• _THE EXERCISE_
Update the entries below by changing "Microsoft Edge" to "Google Chrome" and reproduce everything else unchanged.

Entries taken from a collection
========
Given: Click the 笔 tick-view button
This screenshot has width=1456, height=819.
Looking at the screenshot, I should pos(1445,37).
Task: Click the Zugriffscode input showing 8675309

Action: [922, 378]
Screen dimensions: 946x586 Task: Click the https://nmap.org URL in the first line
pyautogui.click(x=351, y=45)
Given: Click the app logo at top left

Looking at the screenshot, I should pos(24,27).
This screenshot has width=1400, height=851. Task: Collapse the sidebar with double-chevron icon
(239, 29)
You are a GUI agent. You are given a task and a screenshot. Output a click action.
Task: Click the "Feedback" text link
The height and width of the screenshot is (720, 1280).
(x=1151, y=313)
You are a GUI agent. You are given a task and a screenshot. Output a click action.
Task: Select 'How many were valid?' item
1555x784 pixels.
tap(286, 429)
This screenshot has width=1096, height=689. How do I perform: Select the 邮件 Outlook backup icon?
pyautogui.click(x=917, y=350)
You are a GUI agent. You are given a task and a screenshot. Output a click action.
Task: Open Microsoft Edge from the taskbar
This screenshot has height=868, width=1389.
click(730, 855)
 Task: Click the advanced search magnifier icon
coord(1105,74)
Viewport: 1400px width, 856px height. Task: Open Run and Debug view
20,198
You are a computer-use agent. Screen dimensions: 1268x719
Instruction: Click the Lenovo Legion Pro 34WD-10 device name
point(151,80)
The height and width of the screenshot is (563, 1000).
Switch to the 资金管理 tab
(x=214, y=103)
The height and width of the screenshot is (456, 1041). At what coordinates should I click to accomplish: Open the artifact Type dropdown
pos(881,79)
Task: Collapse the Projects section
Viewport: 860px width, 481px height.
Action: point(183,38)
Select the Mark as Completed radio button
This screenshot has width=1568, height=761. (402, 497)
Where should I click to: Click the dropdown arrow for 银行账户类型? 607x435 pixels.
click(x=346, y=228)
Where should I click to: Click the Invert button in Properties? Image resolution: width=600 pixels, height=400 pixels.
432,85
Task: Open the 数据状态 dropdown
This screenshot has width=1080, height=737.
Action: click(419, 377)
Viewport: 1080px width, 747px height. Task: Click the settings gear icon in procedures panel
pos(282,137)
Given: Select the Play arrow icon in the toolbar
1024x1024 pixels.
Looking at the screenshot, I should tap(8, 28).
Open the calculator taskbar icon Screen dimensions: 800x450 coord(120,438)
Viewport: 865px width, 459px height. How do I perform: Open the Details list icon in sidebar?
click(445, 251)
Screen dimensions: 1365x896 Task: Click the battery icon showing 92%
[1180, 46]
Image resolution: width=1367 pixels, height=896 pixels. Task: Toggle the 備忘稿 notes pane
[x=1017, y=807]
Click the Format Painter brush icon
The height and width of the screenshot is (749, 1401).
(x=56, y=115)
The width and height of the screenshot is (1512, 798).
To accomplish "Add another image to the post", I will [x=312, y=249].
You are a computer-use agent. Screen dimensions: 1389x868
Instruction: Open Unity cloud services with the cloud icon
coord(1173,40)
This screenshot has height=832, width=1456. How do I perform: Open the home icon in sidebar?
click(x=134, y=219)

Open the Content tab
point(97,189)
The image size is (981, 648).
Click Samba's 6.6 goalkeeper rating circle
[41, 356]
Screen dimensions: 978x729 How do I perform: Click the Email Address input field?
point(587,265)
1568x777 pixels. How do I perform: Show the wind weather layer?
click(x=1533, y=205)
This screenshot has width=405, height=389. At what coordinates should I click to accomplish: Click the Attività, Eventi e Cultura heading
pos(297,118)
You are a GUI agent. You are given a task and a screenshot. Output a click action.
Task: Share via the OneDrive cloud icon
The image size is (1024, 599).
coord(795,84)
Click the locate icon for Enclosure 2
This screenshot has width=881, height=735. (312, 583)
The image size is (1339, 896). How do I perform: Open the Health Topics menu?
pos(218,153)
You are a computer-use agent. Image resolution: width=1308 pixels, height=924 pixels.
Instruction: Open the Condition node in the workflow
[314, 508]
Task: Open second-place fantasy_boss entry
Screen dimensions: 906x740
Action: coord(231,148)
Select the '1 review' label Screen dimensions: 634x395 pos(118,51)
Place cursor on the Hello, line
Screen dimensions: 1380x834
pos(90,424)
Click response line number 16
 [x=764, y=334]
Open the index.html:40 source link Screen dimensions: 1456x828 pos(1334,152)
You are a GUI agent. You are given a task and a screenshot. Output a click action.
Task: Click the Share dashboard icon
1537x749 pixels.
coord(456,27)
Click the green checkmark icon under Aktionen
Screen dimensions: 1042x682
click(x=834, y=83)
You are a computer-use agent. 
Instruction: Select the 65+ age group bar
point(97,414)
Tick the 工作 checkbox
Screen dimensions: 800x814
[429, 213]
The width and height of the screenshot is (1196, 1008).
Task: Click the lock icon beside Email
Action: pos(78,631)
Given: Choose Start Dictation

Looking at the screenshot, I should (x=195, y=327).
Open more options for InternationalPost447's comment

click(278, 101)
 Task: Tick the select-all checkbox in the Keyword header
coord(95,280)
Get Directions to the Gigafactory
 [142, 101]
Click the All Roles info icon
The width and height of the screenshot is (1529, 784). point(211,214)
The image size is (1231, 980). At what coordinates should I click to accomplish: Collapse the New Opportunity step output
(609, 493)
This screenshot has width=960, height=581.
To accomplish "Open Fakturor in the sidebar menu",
========
• _FULL OUTPUT_
Given: Click the 笔 tick-view button
This screenshot has width=1456, height=819.
Looking at the screenshot, I should pos(1445,37).
Task: Click the Zugriffscode input showing 8675309

Action: [922, 378]
Screen dimensions: 946x586 Task: Click the https://nmap.org URL in the first line
pyautogui.click(x=351, y=45)
Given: Click the app logo at top left

Looking at the screenshot, I should pos(24,27).
This screenshot has width=1400, height=851. Task: Collapse the sidebar with double-chevron icon
(239, 29)
You are a GUI agent. You are given a task and a screenshot. Output a click action.
Task: Click the "Feedback" text link
The height and width of the screenshot is (720, 1280).
(x=1151, y=313)
You are a GUI agent. You are given a task and a screenshot. Output a click action.
Task: Select 'How many were valid?' item
1555x784 pixels.
tap(286, 429)
This screenshot has width=1096, height=689. How do I perform: Select the 邮件 Outlook backup icon?
pyautogui.click(x=917, y=350)
You are a GUI agent. You are given a task and a screenshot. Output a click action.
Task: Open Google Chrome from the taskbar
This screenshot has height=868, width=1389.
click(730, 855)
 Task: Click the advanced search magnifier icon
coord(1105,74)
Viewport: 1400px width, 856px height. Task: Open Run and Debug view
20,198
You are a computer-use agent. Screen dimensions: 1268x719
Instruction: Click the Lenovo Legion Pro 34WD-10 device name
point(151,80)
The height and width of the screenshot is (563, 1000).
Switch to the 资金管理 tab
(x=214, y=103)
The height and width of the screenshot is (456, 1041). At what coordinates should I click to accomplish: Open the artifact Type dropdown
pos(881,79)
Task: Collapse the Projects section
Viewport: 860px width, 481px height.
Action: point(183,38)
Select the Mark as Completed radio button
This screenshot has width=1568, height=761. (402, 497)
Where should I click to: Click the dropdown arrow for 银行账户类型? 607x435 pixels.
click(x=346, y=228)
Where should I click to: Click the Invert button in Properties? Image resolution: width=600 pixels, height=400 pixels.
432,85
Task: Open the 数据状态 dropdown
This screenshot has width=1080, height=737.
Action: click(419, 377)
Viewport: 1080px width, 747px height. Task: Click the settings gear icon in procedures panel
pos(282,137)
Given: Select the Play arrow icon in the toolbar
1024x1024 pixels.
Looking at the screenshot, I should tap(8, 28).
Open the calculator taskbar icon Screen dimensions: 800x450 coord(120,438)
Viewport: 865px width, 459px height. How do I perform: Open the Details list icon in sidebar?
click(445, 251)
Screen dimensions: 1365x896 Task: Click the battery icon showing 92%
[1180, 46]
Image resolution: width=1367 pixels, height=896 pixels. Task: Toggle the 備忘稿 notes pane
[x=1017, y=807]
Click the Format Painter brush icon
The height and width of the screenshot is (749, 1401).
(x=56, y=115)
The width and height of the screenshot is (1512, 798).
To accomplish "Add another image to the post", I will [x=312, y=249].
You are a computer-use agent. Screen dimensions: 1389x868
Instruction: Open Unity cloud services with the cloud icon
coord(1173,40)
This screenshot has height=832, width=1456. How do I perform: Open the home icon in sidebar?
click(x=134, y=219)

Open the Content tab
point(97,189)
The image size is (981, 648).
Click Samba's 6.6 goalkeeper rating circle
[41, 356]
Screen dimensions: 978x729 How do I perform: Click the Email Address input field?
point(587,265)
1568x777 pixels. How do I perform: Show the wind weather layer?
click(x=1533, y=205)
This screenshot has width=405, height=389. At what coordinates should I click to accomplish: Click the Attività, Eventi e Cultura heading
pos(297,118)
You are a GUI agent. You are given a task and a screenshot. Output a click action.
Task: Share via the OneDrive cloud icon
The image size is (1024, 599).
coord(795,84)
Click the locate icon for Enclosure 2
This screenshot has width=881, height=735. (312, 583)
The image size is (1339, 896). How do I perform: Open the Health Topics menu?
pos(218,153)
You are a computer-use agent. Image resolution: width=1308 pixels, height=924 pixels.
Instruction: Open the Condition node in the workflow
[314, 508]
Task: Open second-place fantasy_boss entry
Screen dimensions: 906x740
Action: coord(231,148)
Select the '1 review' label Screen dimensions: 634x395 pos(118,51)
Place cursor on the Hello, line
Screen dimensions: 1380x834
pos(90,424)
Click response line number 16
 [x=764, y=334]
Open the index.html:40 source link Screen dimensions: 1456x828 pos(1334,152)
You are a GUI agent. You are given a task and a screenshot. Output a click action.
Task: Click the Share dashboard icon
1537x749 pixels.
coord(456,27)
Click the green checkmark icon under Aktionen
Screen dimensions: 1042x682
click(x=834, y=83)
You are a computer-use agent. 
Instruction: Select the 65+ age group bar
point(97,414)
Tick the 工作 checkbox
Screen dimensions: 800x814
[429, 213]
The width and height of the screenshot is (1196, 1008).
Task: Click the lock icon beside Email
Action: pos(78,631)
Given: Choose Start Dictation

Looking at the screenshot, I should (x=195, y=327).
Open more options for InternationalPost447's comment

click(278, 101)
 Task: Tick the select-all checkbox in the Keyword header
coord(95,280)
Get Directions to the Gigafactory
 [142, 101]
Click the All Roles info icon
The width and height of the screenshot is (1529, 784). point(211,214)
The image size is (1231, 980). At what coordinates should I click to accomplish: Collapse the New Opportunity step output
(609, 493)
This screenshot has width=960, height=581.
To accomplish "Open Fakturor in the sidebar menu",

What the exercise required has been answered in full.